// the find
couler-proj/couler
Unified Interface for Constructing and Managing Workflows on different workflow engines, such as Argo Workflows, Tekton Pipelines, and Apache Airflow.
Couler is a Python abstraction layer that lets you write workflow DAGs once and (theoretically) run them on Argo Workflows, Airflow, or Tekton. In practice it's Argo-only today, with Airflow support pegged at 40-50% complete. Aimed at ML platform teams who don't want to rewrite pipelines every time the orchestration layer changes.
The Python DSL is genuinely cleaner than raw Argo YAML or Kubeflow's class-heavy API — the coin-flip and DAG examples show real ergonomic improvement. The IR/proto design is architecturally sound for multi-engine support even if that promise isn't fully delivered yet. It ships with first-class ML-specific step types (TensorFlow, PyTorch, MPI, Katib) baked in, not bolted on. There's an academic paper (ICDE 2024) and a reported 3000+ user deployment at Ant Group, so the core Argo path has real production mileage.

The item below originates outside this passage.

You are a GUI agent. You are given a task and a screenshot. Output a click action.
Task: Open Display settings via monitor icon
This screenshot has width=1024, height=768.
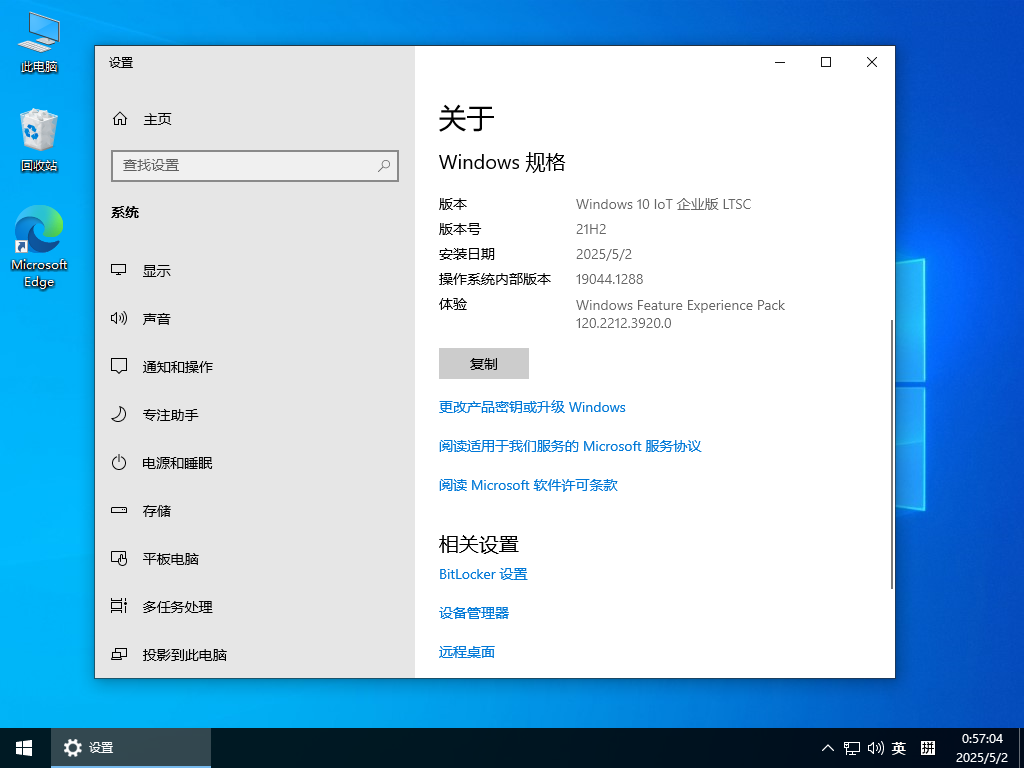tap(119, 271)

The multi-engine pitch is mostly vaporware right now — the README openly admits only Argo is fully supported, and the Tekton design doc in /docs appears to be aspirational rather than implemented. Last push was October 2024 and activity has been sparse, which is a red flag for a project that depends on keeping up with rapidly-changing upstream engines. The install story is rough: no PyPI release, you're pip-installing directly from git. The global mutable state pattern in couler/core/states.py means you can't safely compose multiple workflows in one process without manual cleanup, which will bite anyone building a dynamic workflow generator.